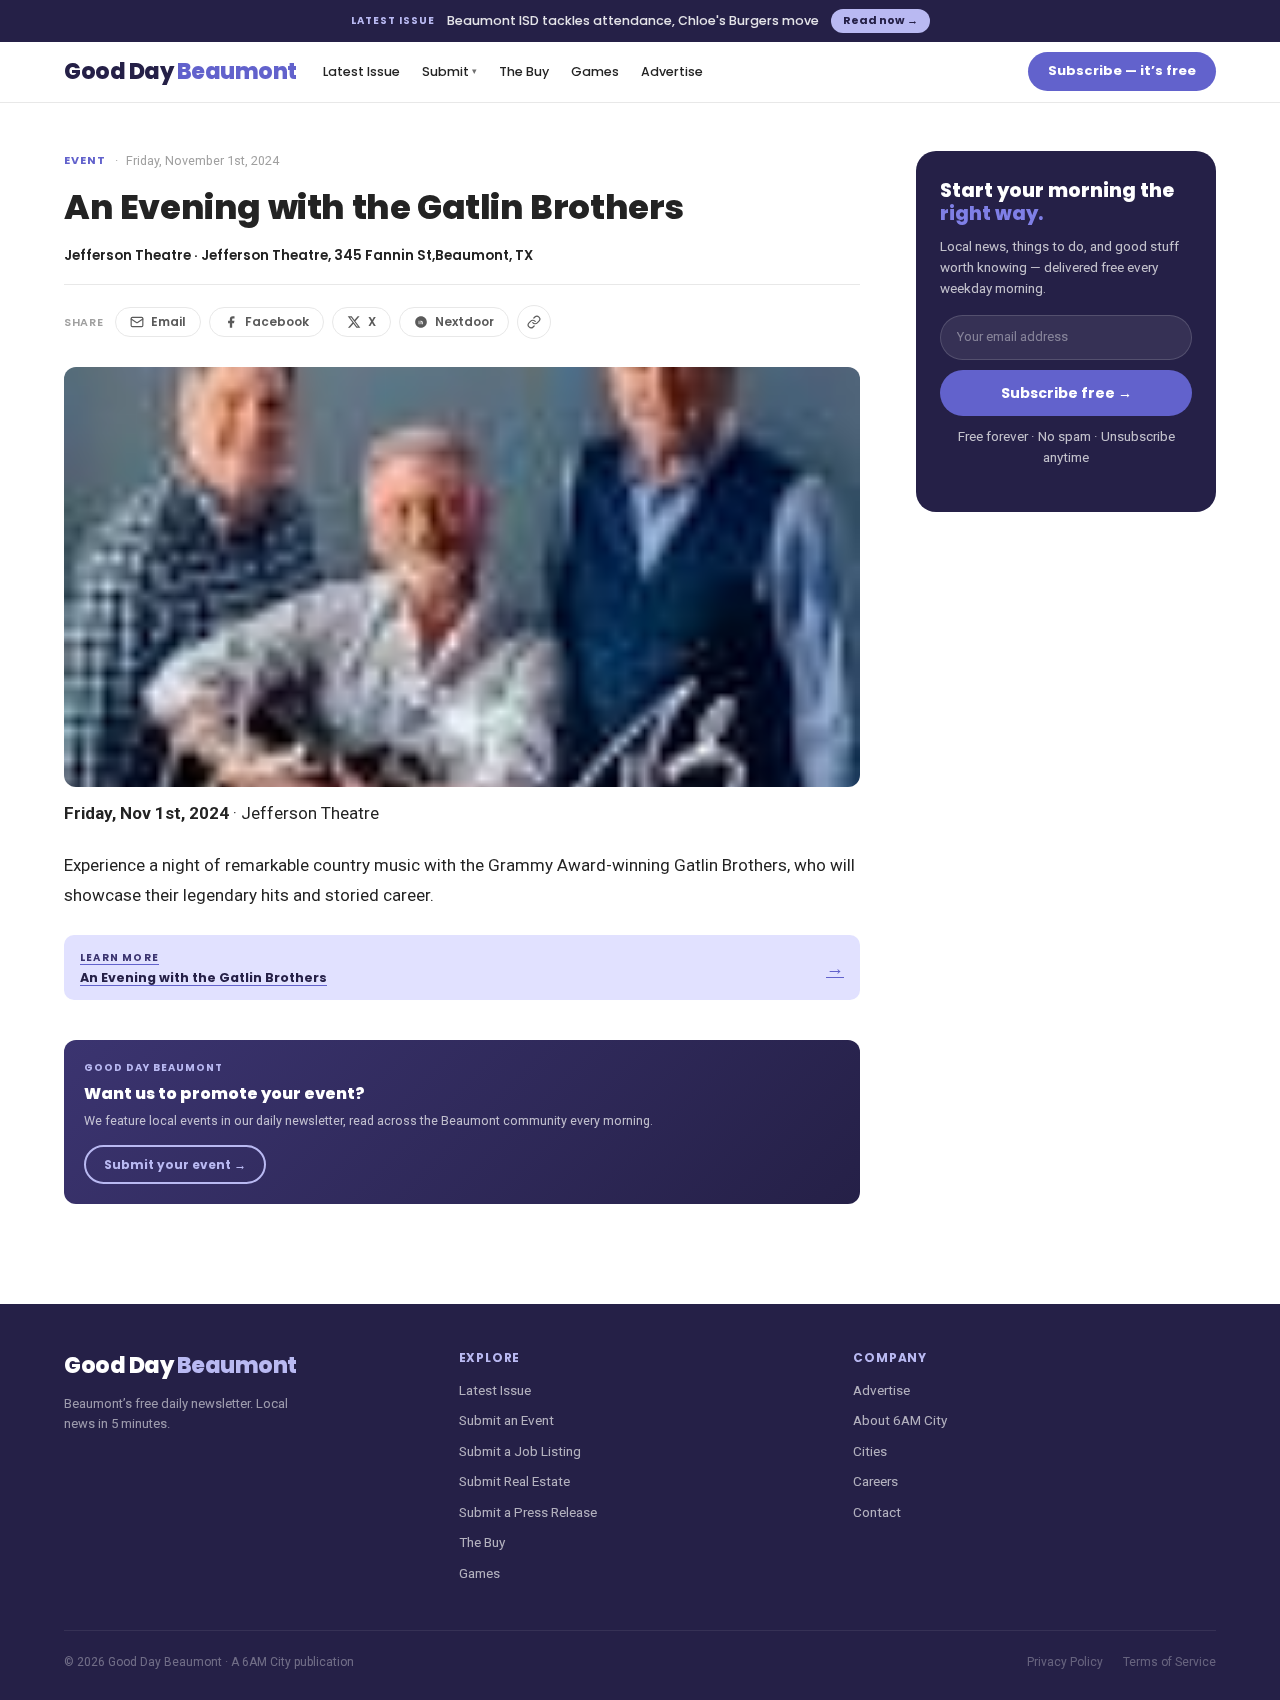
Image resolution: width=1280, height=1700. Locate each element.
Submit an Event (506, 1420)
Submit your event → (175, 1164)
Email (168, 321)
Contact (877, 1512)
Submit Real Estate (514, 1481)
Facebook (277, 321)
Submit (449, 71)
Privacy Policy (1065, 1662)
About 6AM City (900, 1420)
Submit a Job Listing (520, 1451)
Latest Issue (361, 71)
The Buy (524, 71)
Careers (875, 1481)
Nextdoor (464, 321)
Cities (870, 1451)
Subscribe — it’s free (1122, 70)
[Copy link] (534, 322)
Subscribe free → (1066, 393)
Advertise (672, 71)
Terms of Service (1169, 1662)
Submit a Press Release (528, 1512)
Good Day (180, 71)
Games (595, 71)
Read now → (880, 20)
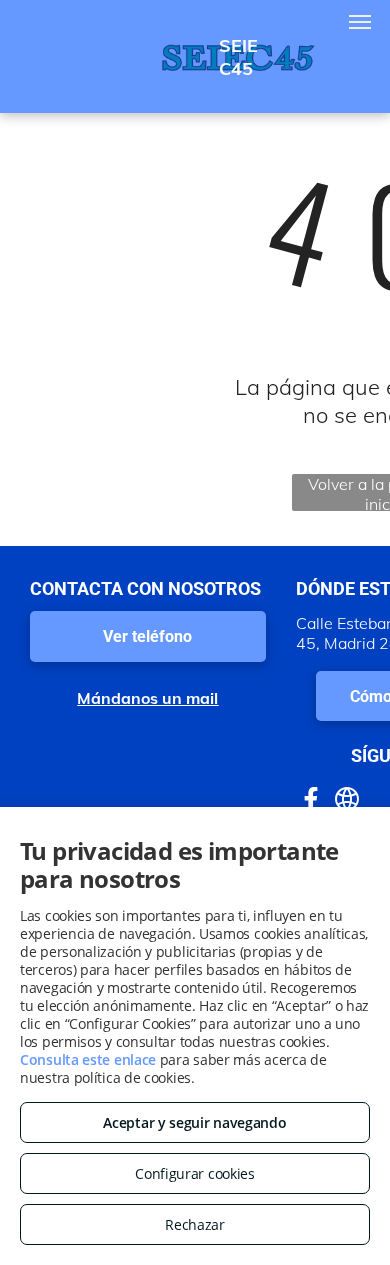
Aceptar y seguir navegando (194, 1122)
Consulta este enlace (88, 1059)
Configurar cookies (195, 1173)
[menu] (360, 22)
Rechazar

- _WHAT TO WORK ON_
Copy the stretch from the line containing "Consulta este enlace (88, 1059)" through the last of the lines, switching "cookies" to "privacidad" and keeping everything else the same.

- _CORRECT RESULT_
Consulta este enlace (88, 1059)
Configurar privacidad (195, 1173)
[menu] (360, 22)
Rechazar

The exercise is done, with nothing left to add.